Agora, Moreira tem uma nova missão: virou pai da Margot, 5 meses. “São dois
desafios: educar o Arthur para não oprimir as mulheres e a Margot para não ser
oprimida. Ensinamos aos dois o respeito ao corpo”, conta o pai. A educação
também passa pelos brinquedos, que não têm qualquer distinção. Margot poderá
brincar com carrinhos, e Arthur tem jogo de cozinha. “Nas lojas, as pessoas
veem o Arthur brincando com panelas, ficam curiosos, acham estranho, mas nunca
comentaram nada”, diz.
Esse tipo de criação têm sido
valorizada nesse momento de combate aos preconceitos, mas muitos começaram a
mudança lá atrás. O psicólogo Francisco Viana, 61, é pai de um casal de 29 e 32
anos. “Tratei eles como dois sujeitos humanos sem diferenças por causa do sexo.
Confesso que não é fácil, temos medo da violência, mas minha filha jamais foi
impedida de fazer algo com a justificativa de que era mulher”, relata.
O cineasta Alexandre Jordão, 43,
deixa claro para as filhas adolescentes que “elas não dependem de homem nenhum
para serem felizes e têm livre liberdade na orientação sexual”. (JS)
“Depois daquele dia (em maio de
2015, quando Arthur, então com 4 anos, ouviu de um colega na escola que parecia
uma “menininha” por pintar as unhas de esmalte, o padrasto também pintou as
unhas para driblar o preconceito e mostrar que todos podem usar as cores), não
aconteceu mais nada, e de vez em quando ele ainda pinta as unhas. Acho
importante as crianças brincarem com tudo, porque isso vai ajudar lá na frente.
Arthur gosta de cozinhar e me ajuda a lavar a louça e a passar pano na casa.
Ele vê que aqui todos têm que fazer tudo. Agora, temos a Margot, e já é
estipulado que sou eu quem troco as fraldas”. (Thiago Moreira, 28)
Todos juntos e misturados
“Os brinquedos do Jimi e do Zion
são os mesmos da Gaia. Aqui não tem essa de brinquedo de menino e de menina nem
historinhas de princesa, a gente tenta trazer tudo para a normalidade.
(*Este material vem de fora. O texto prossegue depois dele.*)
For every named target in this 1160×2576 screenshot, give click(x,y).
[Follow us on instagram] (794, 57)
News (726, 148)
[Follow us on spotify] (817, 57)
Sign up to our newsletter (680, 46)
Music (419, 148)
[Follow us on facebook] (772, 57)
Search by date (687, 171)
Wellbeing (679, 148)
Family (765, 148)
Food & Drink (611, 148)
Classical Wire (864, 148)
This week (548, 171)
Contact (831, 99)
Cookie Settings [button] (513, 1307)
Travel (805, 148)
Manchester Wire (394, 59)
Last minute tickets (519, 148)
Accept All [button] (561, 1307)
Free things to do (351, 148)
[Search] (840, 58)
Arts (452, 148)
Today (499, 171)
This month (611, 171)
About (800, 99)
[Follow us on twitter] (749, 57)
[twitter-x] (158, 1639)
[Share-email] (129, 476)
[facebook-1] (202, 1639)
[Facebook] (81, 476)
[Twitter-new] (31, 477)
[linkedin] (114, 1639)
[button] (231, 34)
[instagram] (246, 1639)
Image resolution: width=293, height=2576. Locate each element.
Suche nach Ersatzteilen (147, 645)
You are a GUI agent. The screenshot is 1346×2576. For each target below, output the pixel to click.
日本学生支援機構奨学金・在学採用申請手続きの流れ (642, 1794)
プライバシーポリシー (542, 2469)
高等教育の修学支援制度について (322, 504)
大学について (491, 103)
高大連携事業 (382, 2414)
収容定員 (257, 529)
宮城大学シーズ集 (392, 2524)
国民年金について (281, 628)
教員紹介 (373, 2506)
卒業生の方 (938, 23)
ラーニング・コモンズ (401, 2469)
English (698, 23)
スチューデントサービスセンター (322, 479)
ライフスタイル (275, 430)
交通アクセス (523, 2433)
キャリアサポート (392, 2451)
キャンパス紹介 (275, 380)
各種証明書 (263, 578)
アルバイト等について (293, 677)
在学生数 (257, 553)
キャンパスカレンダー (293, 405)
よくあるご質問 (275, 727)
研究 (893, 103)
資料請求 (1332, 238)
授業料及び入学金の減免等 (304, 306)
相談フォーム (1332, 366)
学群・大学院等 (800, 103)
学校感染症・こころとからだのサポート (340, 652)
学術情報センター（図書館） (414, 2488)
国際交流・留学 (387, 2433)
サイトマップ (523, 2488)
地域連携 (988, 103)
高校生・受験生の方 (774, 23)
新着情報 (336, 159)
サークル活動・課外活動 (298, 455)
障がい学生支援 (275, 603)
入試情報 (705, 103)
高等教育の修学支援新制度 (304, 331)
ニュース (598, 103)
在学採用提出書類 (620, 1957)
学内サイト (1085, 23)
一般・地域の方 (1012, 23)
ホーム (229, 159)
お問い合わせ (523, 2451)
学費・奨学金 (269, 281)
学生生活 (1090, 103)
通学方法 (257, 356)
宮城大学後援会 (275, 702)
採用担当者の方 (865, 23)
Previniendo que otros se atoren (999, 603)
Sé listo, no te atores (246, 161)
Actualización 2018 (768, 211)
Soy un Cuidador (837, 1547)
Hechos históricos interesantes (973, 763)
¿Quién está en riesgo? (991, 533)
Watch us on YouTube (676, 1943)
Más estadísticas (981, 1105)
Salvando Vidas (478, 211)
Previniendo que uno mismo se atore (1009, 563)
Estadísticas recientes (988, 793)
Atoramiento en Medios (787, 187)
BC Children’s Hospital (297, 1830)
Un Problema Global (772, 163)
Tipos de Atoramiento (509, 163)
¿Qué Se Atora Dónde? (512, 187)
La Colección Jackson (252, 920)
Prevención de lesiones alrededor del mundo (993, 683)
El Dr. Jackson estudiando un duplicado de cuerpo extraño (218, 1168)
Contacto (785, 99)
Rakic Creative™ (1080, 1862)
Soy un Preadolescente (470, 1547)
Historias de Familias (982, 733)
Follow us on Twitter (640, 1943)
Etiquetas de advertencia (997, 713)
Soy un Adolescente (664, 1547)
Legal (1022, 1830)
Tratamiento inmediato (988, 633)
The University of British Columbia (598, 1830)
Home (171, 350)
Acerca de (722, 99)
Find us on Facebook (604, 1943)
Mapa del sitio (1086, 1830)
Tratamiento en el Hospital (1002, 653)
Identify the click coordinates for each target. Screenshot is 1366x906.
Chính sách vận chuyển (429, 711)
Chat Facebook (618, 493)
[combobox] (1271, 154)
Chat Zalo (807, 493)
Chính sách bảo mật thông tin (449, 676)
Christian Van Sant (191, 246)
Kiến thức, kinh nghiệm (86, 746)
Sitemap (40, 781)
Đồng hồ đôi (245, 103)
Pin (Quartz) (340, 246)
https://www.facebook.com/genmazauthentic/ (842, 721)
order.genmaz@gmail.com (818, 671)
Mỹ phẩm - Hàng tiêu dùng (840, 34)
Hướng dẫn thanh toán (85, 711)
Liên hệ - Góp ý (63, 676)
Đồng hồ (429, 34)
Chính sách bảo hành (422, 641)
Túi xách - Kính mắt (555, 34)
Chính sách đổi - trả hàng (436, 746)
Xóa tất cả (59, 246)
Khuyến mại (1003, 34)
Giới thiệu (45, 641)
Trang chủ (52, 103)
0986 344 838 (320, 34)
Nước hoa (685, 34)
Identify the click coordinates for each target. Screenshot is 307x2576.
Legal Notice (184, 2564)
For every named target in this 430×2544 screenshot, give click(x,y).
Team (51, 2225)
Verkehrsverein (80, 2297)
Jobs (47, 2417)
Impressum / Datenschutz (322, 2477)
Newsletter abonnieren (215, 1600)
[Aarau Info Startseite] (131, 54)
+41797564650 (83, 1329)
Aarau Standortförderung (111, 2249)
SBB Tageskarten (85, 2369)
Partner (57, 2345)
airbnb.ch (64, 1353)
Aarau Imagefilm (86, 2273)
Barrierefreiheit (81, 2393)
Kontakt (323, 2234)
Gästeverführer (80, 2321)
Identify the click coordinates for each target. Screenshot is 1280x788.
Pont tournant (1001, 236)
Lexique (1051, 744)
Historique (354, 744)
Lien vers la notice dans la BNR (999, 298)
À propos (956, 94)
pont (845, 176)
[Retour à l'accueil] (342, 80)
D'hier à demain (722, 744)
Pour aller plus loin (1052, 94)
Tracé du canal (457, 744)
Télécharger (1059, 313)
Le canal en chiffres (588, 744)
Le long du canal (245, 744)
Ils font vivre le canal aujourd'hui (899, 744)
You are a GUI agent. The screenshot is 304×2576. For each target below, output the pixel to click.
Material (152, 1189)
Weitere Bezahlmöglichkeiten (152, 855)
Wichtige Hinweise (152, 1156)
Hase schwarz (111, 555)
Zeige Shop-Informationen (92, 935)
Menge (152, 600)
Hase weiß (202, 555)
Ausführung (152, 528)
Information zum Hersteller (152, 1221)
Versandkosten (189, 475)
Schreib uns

A
família é que às vezes dá coisa rosa para a Gaia. Mas eles dormem no mesmo
quarto, não tem diferença. Sou vegano e, além da igualdade de gêneros, prezo
pela igualdade de todos os seres vivos. Então, todo mundo faz tudo, já é normal
para mim estar sozinho com eles. Ano passado viajei só com os dois meninos.
Estranho é estar sem eles. Às vezes ainda nos pegamos sendo machistas, tipo “ó,
não faz isso que é coisa de menina”. (Israel Motta, 27).